#### Available data:

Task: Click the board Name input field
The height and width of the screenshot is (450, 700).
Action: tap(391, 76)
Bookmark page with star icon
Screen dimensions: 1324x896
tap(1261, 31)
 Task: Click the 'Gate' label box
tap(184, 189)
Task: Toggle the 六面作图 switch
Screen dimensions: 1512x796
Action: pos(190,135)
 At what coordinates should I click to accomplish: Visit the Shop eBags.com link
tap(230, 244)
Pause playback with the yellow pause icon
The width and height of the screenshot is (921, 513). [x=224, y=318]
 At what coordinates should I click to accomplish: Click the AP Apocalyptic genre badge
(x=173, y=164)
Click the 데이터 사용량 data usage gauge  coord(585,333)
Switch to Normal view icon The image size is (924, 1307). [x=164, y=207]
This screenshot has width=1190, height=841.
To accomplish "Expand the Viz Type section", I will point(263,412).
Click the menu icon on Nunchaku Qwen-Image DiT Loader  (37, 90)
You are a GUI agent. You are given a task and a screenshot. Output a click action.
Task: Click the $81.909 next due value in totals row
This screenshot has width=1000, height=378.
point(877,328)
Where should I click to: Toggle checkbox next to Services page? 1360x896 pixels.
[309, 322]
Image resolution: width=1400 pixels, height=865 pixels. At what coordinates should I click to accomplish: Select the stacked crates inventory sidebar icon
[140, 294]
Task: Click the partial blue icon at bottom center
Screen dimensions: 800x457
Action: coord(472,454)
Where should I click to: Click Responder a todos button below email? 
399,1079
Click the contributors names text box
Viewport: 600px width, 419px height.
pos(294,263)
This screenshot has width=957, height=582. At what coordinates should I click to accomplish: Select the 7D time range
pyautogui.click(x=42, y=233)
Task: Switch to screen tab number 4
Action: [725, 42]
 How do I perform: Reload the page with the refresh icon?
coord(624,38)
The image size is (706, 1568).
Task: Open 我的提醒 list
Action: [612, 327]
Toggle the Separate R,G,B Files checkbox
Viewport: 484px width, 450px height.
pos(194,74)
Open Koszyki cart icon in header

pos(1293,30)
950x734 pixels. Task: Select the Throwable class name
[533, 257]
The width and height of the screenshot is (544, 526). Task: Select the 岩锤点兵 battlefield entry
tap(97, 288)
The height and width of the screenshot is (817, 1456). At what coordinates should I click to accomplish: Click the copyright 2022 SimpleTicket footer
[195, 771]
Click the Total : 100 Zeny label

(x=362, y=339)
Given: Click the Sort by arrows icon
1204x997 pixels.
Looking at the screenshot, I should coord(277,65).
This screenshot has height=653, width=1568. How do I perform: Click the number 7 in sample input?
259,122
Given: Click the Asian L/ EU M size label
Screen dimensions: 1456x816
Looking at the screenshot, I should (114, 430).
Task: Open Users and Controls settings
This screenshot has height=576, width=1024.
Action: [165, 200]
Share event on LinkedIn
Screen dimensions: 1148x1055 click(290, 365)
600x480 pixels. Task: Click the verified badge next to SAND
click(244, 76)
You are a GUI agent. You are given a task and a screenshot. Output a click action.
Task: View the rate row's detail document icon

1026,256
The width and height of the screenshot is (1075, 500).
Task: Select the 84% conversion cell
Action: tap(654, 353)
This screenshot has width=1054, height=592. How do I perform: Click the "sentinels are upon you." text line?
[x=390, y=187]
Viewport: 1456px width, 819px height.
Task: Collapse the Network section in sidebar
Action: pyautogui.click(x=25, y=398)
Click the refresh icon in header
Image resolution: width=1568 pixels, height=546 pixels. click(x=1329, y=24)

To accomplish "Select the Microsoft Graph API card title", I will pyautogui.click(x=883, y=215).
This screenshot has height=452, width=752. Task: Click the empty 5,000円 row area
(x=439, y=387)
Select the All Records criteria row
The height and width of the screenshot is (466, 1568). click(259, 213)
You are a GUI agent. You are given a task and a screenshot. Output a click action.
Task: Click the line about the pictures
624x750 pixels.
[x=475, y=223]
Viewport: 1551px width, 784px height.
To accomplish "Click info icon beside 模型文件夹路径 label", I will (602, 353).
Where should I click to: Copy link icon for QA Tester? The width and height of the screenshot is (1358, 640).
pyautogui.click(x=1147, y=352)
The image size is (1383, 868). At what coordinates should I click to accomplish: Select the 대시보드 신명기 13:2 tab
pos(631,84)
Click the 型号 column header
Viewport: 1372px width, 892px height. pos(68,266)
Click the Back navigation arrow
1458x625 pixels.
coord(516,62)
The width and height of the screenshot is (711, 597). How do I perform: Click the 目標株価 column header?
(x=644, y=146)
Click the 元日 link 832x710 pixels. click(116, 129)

#### Written task:
Rewrite the stretch from "950x734 pixels. Task: Select" through "(x=362, y=339)", changing every "Select" to "Choose" and leaving all else unchanged; return only those lines.

#### Solution for this task:
950x734 pixels. Task: Choose the Throwable class name
[533, 257]
The width and height of the screenshot is (544, 526). Task: Choose the 岩锤点兵 battlefield entry
tap(97, 288)
The height and width of the screenshot is (817, 1456). At what coordinates should I click to accomplish: Click the copyright 2022 SimpleTicket footer
[195, 771]
Click the Total : 100 Zeny label

(x=362, y=339)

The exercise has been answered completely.